» **Work to complete**
Your answer should hold every line of the records below that contains the string "computer".

» **Provided records**

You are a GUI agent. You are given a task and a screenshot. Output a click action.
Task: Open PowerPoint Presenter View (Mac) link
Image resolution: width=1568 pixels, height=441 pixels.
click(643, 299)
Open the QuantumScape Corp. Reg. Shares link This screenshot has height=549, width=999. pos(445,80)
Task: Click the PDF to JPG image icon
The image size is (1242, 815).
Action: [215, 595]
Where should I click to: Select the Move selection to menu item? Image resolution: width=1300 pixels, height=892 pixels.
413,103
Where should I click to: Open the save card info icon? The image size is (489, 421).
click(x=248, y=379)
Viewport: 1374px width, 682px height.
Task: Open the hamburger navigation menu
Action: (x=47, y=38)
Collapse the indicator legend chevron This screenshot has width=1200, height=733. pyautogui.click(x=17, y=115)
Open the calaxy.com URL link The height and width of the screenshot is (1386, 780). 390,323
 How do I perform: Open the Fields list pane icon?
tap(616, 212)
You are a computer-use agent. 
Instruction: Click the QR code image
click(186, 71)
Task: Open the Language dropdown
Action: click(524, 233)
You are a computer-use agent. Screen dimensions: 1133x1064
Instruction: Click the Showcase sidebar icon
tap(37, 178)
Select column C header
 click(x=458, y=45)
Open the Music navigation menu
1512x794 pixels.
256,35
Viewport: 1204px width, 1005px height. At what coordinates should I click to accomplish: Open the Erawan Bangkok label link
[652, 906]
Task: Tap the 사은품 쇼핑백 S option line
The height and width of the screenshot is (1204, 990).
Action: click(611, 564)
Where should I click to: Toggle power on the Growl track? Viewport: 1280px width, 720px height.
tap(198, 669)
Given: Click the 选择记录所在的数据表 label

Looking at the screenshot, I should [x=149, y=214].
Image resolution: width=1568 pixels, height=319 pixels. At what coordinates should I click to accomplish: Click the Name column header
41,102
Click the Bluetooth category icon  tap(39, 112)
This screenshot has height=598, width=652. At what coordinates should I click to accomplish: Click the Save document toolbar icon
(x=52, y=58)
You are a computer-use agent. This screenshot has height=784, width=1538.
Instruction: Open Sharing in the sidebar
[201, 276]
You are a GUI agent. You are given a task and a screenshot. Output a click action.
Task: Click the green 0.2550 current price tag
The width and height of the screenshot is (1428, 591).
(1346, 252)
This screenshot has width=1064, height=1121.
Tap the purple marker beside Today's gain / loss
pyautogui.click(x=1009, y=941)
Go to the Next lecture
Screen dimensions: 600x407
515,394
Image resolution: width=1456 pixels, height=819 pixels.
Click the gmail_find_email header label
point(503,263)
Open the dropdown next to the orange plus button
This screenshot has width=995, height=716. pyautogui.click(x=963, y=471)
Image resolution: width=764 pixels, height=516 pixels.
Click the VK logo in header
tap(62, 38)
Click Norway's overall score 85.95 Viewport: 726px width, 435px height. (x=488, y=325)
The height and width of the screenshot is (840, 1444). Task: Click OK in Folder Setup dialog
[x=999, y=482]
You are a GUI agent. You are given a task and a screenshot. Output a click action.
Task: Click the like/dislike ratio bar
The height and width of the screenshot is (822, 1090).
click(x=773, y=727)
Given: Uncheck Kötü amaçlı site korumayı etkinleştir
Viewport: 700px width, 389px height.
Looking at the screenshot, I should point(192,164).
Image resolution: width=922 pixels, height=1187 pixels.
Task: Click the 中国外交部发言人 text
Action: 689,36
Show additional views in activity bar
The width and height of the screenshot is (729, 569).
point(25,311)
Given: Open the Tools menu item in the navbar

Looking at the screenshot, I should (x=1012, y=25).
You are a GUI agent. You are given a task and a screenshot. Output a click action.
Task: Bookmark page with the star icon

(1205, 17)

» **Output for this exercise**
You are a computer-use agent. 
You are a computer-use agent. Screen dimensions: 1133x1064
You are a computer-use agent. This screenshot has height=784, width=1538.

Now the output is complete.